Samstag, 18. Oktober 2008

Die Sakkotypen des Frühjahrs II: Der Stadtzweireiher

Während bei den einreihigen Anzügen die Meinungsverschiedenheiten darüber noch weiter bestehen, ob der formlosen amerikanischen Silhouette mit den Hängeschultern oder dem englisch orientierten Stil mit den strengen Konturen der Vorzug gegeben werden soll - in der Debatte hierüber ist es im übrigen kürzlich sogar in den USA zu einem "Unentschieden" gekommen - scheidet diese Frage bei dem zweireihigen Sakko eigentlich so gut wie ganz aus. Mit seiner doppelten Knopffront, die ja immer etwas an der Taillenbetonung interessiert ist, verträgt sich eben die saloppe amerikanische Auffassung nicht. So ist es denn nicht verwunderlich, daß bei dem Zweireiher, nachdem hier eine Zeitlang die Tiefknopfstellung der Yankees den Ton angegeben, sich allmählich wieder der englische Geschmack durchsetzt. Die Knopfreihen machen nun also vorwiegend Halt in Höhe des Tascheneinschnittes, und dabei überwiegt dann sogar die Standardform, bei der nur der mittlere Knopf geschlossen wird, ohne daß sich deswegen aber die Reverslänge verkürzt, da man den Kragen verhältnismäßig kurz hält. Neben dem hochangesetzten Revers sind es dann noch die zur Zeit hier fast unerläßliche Billettasche und die langen Seitenschlitze, die den Zweireiher trotz der konservativen Schablone zu einem Modell up to date machen.
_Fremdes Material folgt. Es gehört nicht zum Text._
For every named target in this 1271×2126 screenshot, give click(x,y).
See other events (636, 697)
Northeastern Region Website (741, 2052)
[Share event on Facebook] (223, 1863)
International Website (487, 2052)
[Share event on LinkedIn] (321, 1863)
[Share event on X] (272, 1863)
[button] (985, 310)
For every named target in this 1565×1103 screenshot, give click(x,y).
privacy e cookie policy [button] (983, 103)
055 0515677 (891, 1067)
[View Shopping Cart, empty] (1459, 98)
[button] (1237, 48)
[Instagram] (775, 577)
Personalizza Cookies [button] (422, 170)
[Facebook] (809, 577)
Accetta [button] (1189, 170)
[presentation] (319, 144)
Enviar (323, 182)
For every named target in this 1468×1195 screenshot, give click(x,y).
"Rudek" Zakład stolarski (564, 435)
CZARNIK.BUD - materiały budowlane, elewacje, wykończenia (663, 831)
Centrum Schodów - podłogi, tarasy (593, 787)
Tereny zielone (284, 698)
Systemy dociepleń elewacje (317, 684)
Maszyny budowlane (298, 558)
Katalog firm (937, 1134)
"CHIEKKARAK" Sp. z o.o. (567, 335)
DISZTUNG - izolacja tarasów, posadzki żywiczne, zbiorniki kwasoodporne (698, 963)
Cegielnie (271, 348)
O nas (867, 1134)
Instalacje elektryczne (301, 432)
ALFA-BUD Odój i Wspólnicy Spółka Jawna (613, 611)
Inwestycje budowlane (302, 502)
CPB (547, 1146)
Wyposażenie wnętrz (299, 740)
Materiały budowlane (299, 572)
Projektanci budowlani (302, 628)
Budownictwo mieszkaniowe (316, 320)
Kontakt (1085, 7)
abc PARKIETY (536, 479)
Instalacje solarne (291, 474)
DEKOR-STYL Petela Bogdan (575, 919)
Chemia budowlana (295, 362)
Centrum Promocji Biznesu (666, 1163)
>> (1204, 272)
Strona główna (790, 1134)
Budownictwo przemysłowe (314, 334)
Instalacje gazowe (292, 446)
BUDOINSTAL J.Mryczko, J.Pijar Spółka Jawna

Beim Beiwerk fällt das come back des weißen, oft gerundeten steifen Kragens auf, auch zum pastellfarbenen Hemd. Hut im Homburgstil, dementsprechend ruhige Krawatte, etwa Medaillondessins, sowie seriöse Strümpfe; bei schwarzem Hut auch schwarze Schuhe.

Eine gewisse Veränderung erfährt dieser Anzugstyp nun auch noch dadurch, daß man be ihm weit weniger als bisher prägnante Streifen sehen wird, sondern kleine Figuren, die aber mit farbigen Effekten - sogar als Fensterkaros - kombiniert sind. Die Grundtendenz bleibt deswegen sogar bei diesem Sakkotyp seriös. Das Ausland stellt ihn darum auch ausdrücklich als "Aprés-midi-Anzug" heraus. Was dann wieder ganz bestimmte Hinweise für das Beiwerk ergibt. Am auffälligsten ist dabei die Rückker des weißen gesteiften Kragens, auf den man insofern noch besonders aufmerksam wird, als er hier neuerdings mit abgerundeten Ecken auftritt und vielfach aufgeknöpft auf ein pastellfarbenes Hemd. Das gibt eine sehr distinguierte Kombination, der man bei der Krawatte am besten durch abgesetzte Figuren oder Medaillons gerecht wird. Ein heruntergeklappter Hut hat dabei dann natürlich nichts zu suchen, denn in diesem Ensemble hat ein Recht allein die moderne Camberform, zum Teil in Mitternachtsblau und dann mit schwarzen Halbschuhen.